### Requirement
Copy every line of the listing below verbatim, omitting the pictures.

■ ■ ■ ■ ■

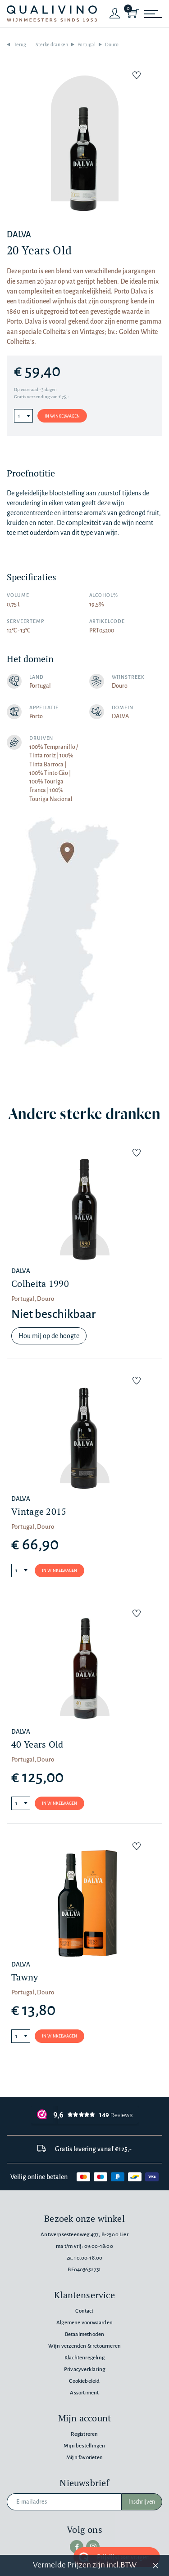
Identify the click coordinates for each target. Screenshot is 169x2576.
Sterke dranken (52, 44)
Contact (84, 2311)
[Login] (115, 13)
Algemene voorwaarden (84, 2323)
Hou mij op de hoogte (48, 1335)
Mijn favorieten (84, 2457)
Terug (20, 44)
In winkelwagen (62, 416)
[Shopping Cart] (133, 13)
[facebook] (76, 2547)
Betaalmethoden (85, 2334)
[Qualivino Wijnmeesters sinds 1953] (52, 14)
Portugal (87, 44)
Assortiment (84, 2393)
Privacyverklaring (84, 2369)
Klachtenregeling (84, 2358)
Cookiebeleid (84, 2381)
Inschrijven (141, 2502)
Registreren (84, 2434)
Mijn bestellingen (84, 2446)
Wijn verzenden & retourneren (84, 2346)
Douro (112, 44)
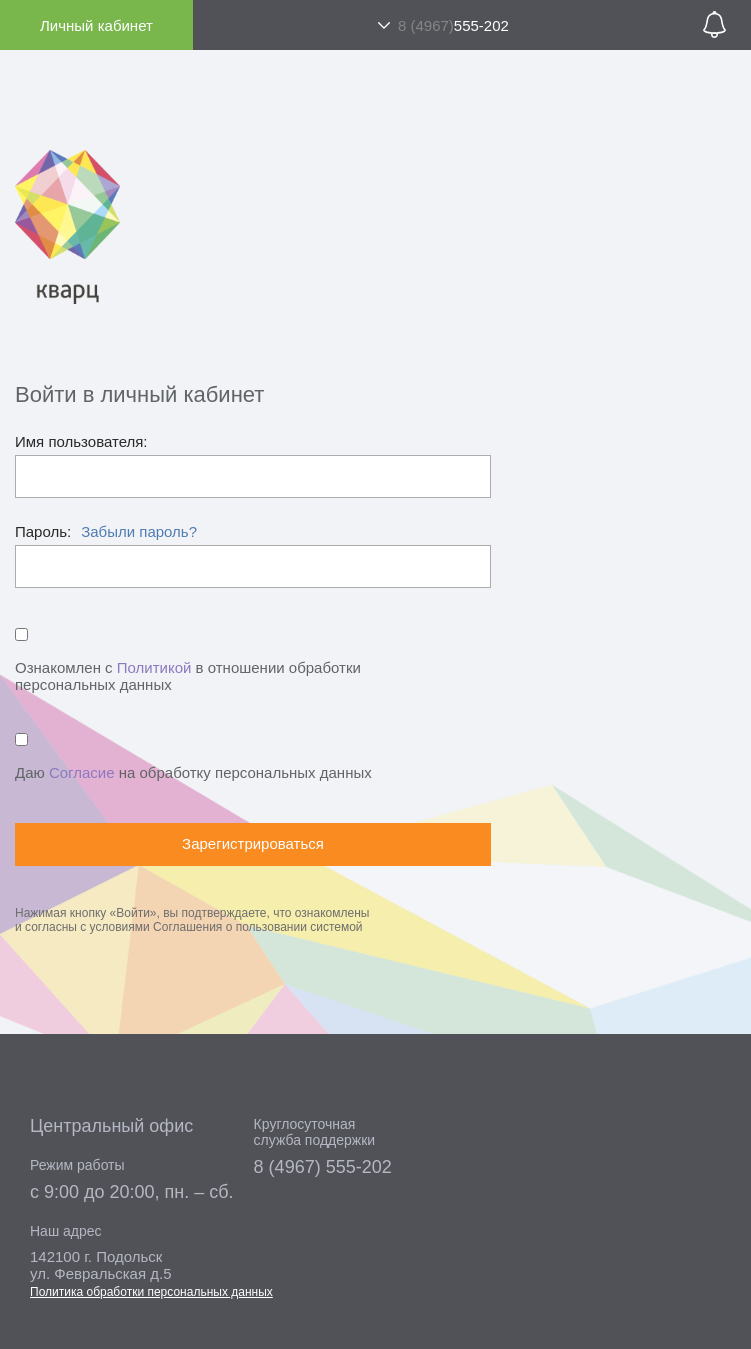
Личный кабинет (96, 25)
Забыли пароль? (139, 531)
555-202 (453, 25)
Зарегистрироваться (253, 843)
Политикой (154, 667)
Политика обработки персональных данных (151, 1292)
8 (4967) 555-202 (323, 1167)
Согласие (82, 772)
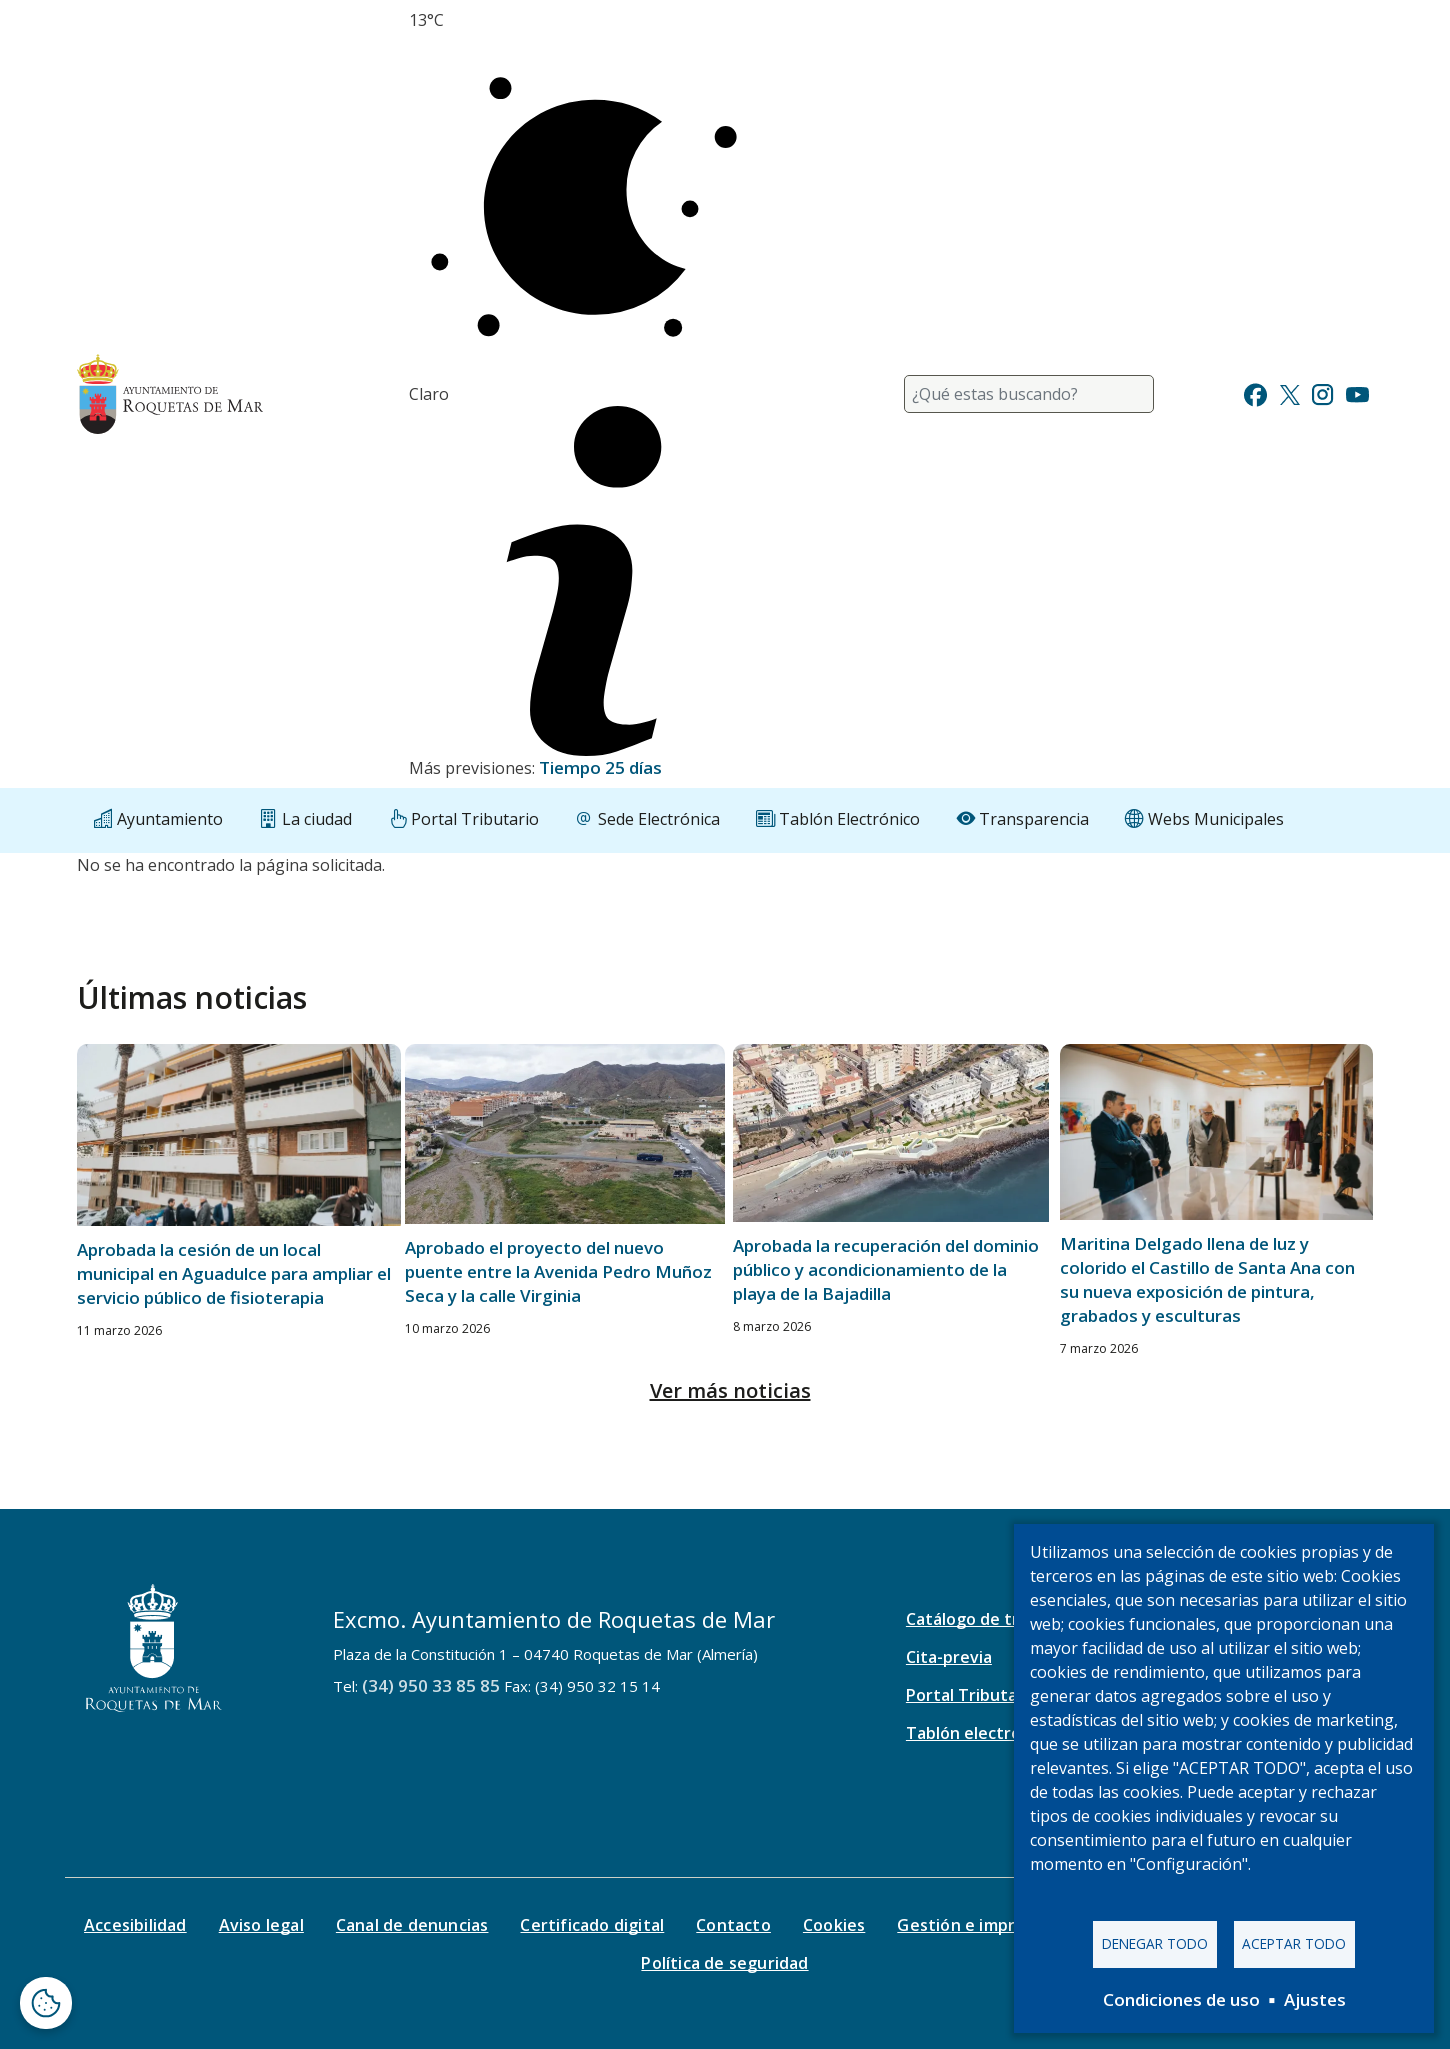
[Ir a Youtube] (1357, 392)
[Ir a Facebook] (1255, 392)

■ ■ ■ ■ ■

### The completed task
Identify the click coordinates for each target. Screenshot is 169x2576.
Sterke dranken (52, 44)
Contact (84, 2311)
[Login] (115, 13)
Algemene voorwaarden (84, 2323)
Hou mij op de hoogte (48, 1335)
Mijn favorieten (84, 2457)
Terug (20, 44)
In winkelwagen (62, 416)
[Shopping Cart] (133, 13)
[facebook] (76, 2547)
Betaalmethoden (85, 2334)
[Qualivino Wijnmeesters sinds 1953] (52, 14)
Portugal (87, 44)
Assortiment (84, 2393)
Privacyverklaring (84, 2369)
Klachtenregeling (84, 2358)
Cookiebeleid (84, 2381)
Inschrijven (141, 2502)
Registreren (84, 2434)
Mijn bestellingen (84, 2446)
Wijn verzenden & retourneren (84, 2346)
Douro (112, 44)
Личный кабинет (96, 25)
Забыли пароль? (139, 531)
555-202 (453, 25)
Зарегистрироваться (253, 843)
Политикой (154, 667)
Политика обработки персональных данных (151, 1292)
8 (4967) 555-202 (323, 1167)
Согласие (82, 772)
[Ir a Youtube] (1357, 392)
[Ir a Facebook] (1255, 392)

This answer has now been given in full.